Cet article a 3 commentaires

  1. Yvon BUGARET

    Qu’il est bon de rappeler toutes ces taxes pour la plupart injustes et que les français paient sans rechigner. Oui, l’impôt bien adapté au niveau des revenus de nos concitoyens est plus juste. D’ici 2012, il faudra rétablir la vérité sur le rôle de l’impôt.

  2. PIETRI Annie

    Durant de longues années, le système fiscal français était composé des impôts « directs » et des impôts « indirects ». En bâtissant un système fiscal cohérent, le législateur avait voulu en finir avec des taxes comme la gabelle, la dîme et la taille, impôts féodaux et inapplicables à un Etat moderne et organisé.
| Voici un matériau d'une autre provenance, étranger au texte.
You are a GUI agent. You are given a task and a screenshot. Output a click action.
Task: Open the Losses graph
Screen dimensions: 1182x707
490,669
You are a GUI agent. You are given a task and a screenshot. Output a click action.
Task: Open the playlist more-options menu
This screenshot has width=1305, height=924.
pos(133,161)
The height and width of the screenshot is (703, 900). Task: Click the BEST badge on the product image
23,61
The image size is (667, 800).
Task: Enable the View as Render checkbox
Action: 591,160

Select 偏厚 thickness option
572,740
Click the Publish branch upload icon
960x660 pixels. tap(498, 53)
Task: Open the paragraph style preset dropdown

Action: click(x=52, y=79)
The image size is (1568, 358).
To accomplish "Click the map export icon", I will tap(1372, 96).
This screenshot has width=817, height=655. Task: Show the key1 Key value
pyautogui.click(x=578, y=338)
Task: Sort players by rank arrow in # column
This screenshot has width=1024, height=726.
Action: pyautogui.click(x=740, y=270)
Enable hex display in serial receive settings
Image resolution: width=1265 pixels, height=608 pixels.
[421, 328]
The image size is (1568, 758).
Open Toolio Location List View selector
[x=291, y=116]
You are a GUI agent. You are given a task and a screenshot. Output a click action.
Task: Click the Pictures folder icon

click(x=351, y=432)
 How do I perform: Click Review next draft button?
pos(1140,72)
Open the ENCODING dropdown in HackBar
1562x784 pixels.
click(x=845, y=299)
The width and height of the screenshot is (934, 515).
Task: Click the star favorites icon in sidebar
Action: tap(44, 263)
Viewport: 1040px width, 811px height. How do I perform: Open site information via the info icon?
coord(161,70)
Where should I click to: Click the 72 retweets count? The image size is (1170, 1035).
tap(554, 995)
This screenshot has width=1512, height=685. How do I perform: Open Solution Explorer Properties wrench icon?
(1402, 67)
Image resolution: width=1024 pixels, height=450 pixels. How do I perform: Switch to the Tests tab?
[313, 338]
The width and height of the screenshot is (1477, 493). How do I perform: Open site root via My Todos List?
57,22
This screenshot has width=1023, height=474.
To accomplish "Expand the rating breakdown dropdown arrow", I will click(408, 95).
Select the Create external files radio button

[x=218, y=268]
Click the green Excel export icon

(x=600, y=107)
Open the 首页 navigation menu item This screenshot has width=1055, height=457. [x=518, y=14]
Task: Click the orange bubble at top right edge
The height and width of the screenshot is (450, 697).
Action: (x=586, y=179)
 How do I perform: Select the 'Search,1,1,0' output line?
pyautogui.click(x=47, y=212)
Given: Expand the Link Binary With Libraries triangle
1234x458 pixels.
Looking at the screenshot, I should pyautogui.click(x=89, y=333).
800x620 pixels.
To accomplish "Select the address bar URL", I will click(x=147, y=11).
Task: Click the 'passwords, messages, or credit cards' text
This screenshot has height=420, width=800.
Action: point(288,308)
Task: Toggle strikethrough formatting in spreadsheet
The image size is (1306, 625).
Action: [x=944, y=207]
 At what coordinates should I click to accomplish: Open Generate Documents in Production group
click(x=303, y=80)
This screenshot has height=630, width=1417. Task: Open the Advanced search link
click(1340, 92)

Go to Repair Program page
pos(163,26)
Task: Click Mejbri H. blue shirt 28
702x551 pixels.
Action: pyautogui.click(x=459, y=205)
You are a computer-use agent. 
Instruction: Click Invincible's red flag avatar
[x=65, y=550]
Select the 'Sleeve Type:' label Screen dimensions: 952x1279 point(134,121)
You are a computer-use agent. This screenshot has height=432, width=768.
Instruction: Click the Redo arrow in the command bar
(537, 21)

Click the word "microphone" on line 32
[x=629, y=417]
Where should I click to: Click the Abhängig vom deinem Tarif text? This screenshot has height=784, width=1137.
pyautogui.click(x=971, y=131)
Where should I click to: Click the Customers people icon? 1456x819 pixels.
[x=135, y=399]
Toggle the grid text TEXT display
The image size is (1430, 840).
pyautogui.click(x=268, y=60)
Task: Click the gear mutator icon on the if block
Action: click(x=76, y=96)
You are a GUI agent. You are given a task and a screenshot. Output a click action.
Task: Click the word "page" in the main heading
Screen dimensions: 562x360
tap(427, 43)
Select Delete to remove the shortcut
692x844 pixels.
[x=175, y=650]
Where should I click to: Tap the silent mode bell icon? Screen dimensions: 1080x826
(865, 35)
Les « impôts d’Etat » étaient alors essentiellement l’impôt sur le revenu et la TVA; s’y ajoutaient les impôts locaux :taxe d’habitation, taxe foncière sur les propriétés bâties et non bâties, patente (devenue taxe professionnelles),couramment dénommées les « quatre vieilles ».
    Les impôts d’Etat alimentaient les caisses de l’Etat pour lui permettre de faire face à ses missions : éducation,santé,justice, police, armée,entretien des routes et des ports,etc…Les impôts locaux étaient destinés aux collectivités locales pour répondre à des dépenses purement locales, dans des domaines où l’Etat n’intervenait pas financièrement.
    Peu à peu, et de plus en plus, l’Etat s’est déchargé de ses missions fondamentales -et pas des moindres – sur les collectivités locales…sans leur transférer les ressources correspondantes ! Comment ces collectivités pouvaient-elles faire face, sans augmenter, et encore très modestement compte tenu de l’ampleur des transferts, l’impôt mis à la charge des habitants.
    Alors,avant de se livrer à une démagogie éhontée, les Foulon, d’Amécourt, et autres Duchêne feraient bien de balayer devant leur porte UMP, plutôt que de critiquer !
    Par ailleurs, il faut rappeler aux électeurs-contribuables qui s’insurgent contre l’impôt qu’ils acquittent et qui sert à des dépenses qui ne les concernent soi-disant pas, culture, sport, jeunesse, routes, écoles,etc…que l’impôt a aussi pour raison d’être, une juste répartition des charges entre les citoyens, tous les citoyens et a une fonction de de solidarité et de justice sociale.
    On m’a toujours enseigné que l’impôt le plus juste est l’impôt sur le revenu puisqu’il varie en fonction des ressources de chacun, et de ses charges de famille, et permet ainsi d’équilibrer l’effort fiscal entre riches qui en paient beaucoup parce qu’ils gagnent beaucoup, et pauvres qui n’en paient pas, ou peu, parce que leurs ressources sont plus faibles. Mais voilà ! au fil des réformes fiscales, et de la montée en puissance de la politique des copains et des coquins, tout ce bel édifice s’est effondré…pour en arriver au système le plus injuste qui soit, avec, summum de l’aberration, « le bouclier fiscal ».
    L’impôt sur le revenu ? Il ne représente plus désormais qu’une part très réduite de l’ensemble des ressources fiscales de l’Etat !
    Et la TVA, dont on m’a toujours enseigné qu’elle était l’impôt le plus injuste qui soit, puisqu’elle frappe, sans qu’il s’en aperçoive vraiment, le consommateur de biens et services, y compris les biens de consommation courante, elle frappe les familles nombreuses bien plus durement qu’un couple sans enfants.
    Au surplus, pour couper court aux amalgames volontairement mensongers de ceux qui nous gouvernent, il faut préciser que la TVA n’est pas un impôt payé par les commerçants, quels qu’ils soient, mais bel et bien une taxe acquittée par le consommateur, et lui seul. Le commerçant est en l’occurrence un « collecteur d’impôt »(c’est ce qu’on apprend à l’Ecole des Impôts) qui le reverse, avec plus ou moins de bonne volonté, d’ailleurs, au receveur des Impôts…..Ce qui prouve bien que la baisse de TVA accordée aux restaurateurs, soit disant pour alléger leurs charges et leur permettre d’embaucher, relevait du bourrage de crâne et de la supercherie. L’expérience l’a d’ailleurs démontré….
    Lorsque M. Sarkozy et ses acolytes clament qu’ils n’ont pas été élus pour augmenter les impôts, ils sont de la plus totale mauvaise foi. Outre que, comme tu le dis, ils en ont créé une série de nouveaux qui se cachent (indolore, inodores et sans saveur), ils ont aussi recours à l’emprunt pour faire face aux dépenses courantes de l’Etat, ce qui n’aidera certes pas la France à sortir de la crise !!